"Lawlessness"

In modern American churches and society there is widespread and growing lawlessness, which may be attributed in large part to Americans’ rejection of God’s law.  People twist the Scriptures, using such Scriptures as Romans 6:14 to justify their rebellion (“you are not under law but under grace”).  Jesus Christ, during His earthly ministry, condemned such nonsense.  Jesus said, “Do not think that I came to destroy the Law or the Prophets. I did not come to destroy but to fulfill” (Matt. 5:17).  He warned that many religious hypocrites who falsely professed to be Christians and claimed that He was their Lord and Savior will be rejected by God at the last day on account of their lawlessness; Jesus said at the conclusion of His sermon on the mount:

    "Not everyone who says to Me, 'Lord, Lord,' shall enter the kingdom of heaven, but he who does the will of My Father in heaven.  "Many will say to Me in that day, 'Lord, Lord, have we not prophesied in Your name, cast out demons in Your name, and done many wonders in Your name?'  "And then I will declare to them, 'I never knew you; depart from Me, you who practice lawlessness!' (Matt. 7:21-23)
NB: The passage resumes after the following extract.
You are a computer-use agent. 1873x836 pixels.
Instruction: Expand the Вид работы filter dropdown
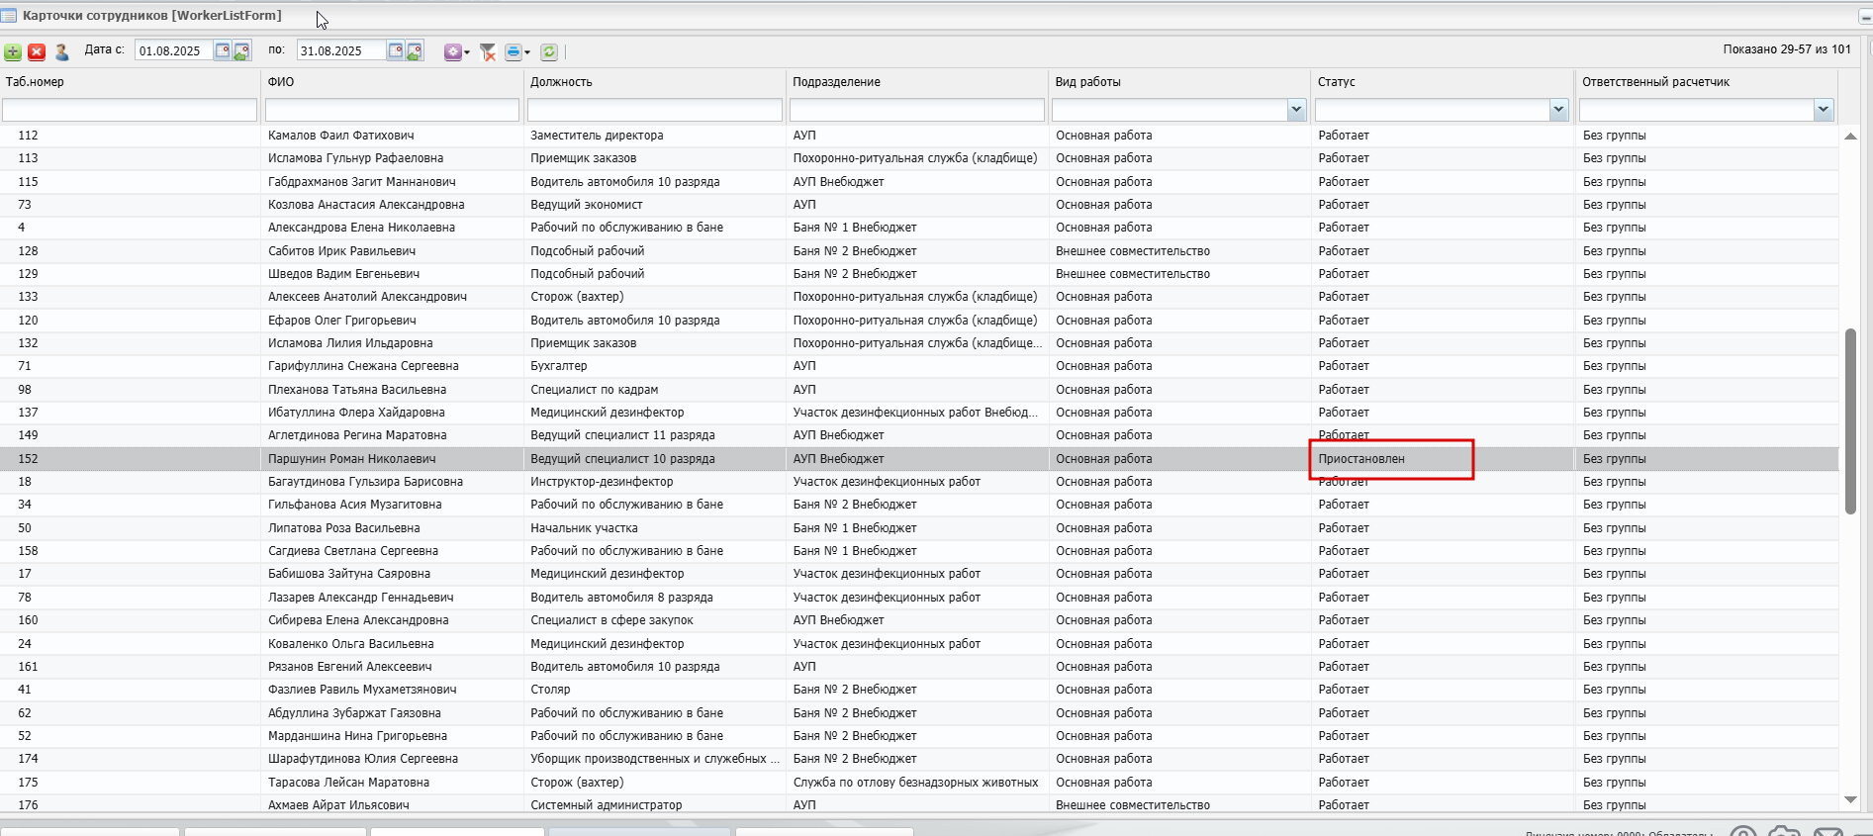click(1296, 111)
The end result of lawlessness in any society is anarchy and social disintegration which leads to the eventual collapse of a nation or civilization.  Lawlessness in the church, also known as antinomianism (Latin for “against law”) is widespread in our day, and it is leading to the rapid decline and disintegration of American Christianity. 

Jeremiah had to deal with a lawless people.

As the wise Solomon remarked, there is nothing new under the sun (Eccl. 1:9).  During the southern kingdom of Judah’s great apostasy, the old covenant people of God, who even most churchgoers today would affirm were subject to the Law of Moses, had become disobedient and lawless.  Indeed, they still had the Law, but they no longer obeyed it.  The Old Testament Prophet Jeremiah was sent to a lawless and rebellious people.

When the prophet Jeremiah preached to the people of Judah, their faces showed their hatred and utter contempt of God and His law.  Therefore, God instructed Jeremiah, “Be not afraid of their faces; for I am with you to deliver you, says the Lord.” (Jer. 1:8)

Jeremiah indeed saw that he had to deal with a degenerate people, who had almost all departed from the law of God: and since they had for many years shaken off the yoke of God’s law and were resentfully exulting in their false freedom, it was difficult to bring them back to obedience and to a right course of life (Jer. 1:8).[1]

God complains that the liberty which He had given to His people was turned into licentiousness.  God said in effect, “When you ought to have devoted yourself to Me, who had become your Redeemer, you thought that liberty to do your own will had been granted you (Jer. 2:20).[2]

The apostate Jews despised the law and gloried in innumerable gods.[3]  Though the Jews boasted that they were God’s chosen people, yet as they were so refractory as to despise the Law and the Prophets, it is quite evident that what they desired was unbridled licentiousness.[4]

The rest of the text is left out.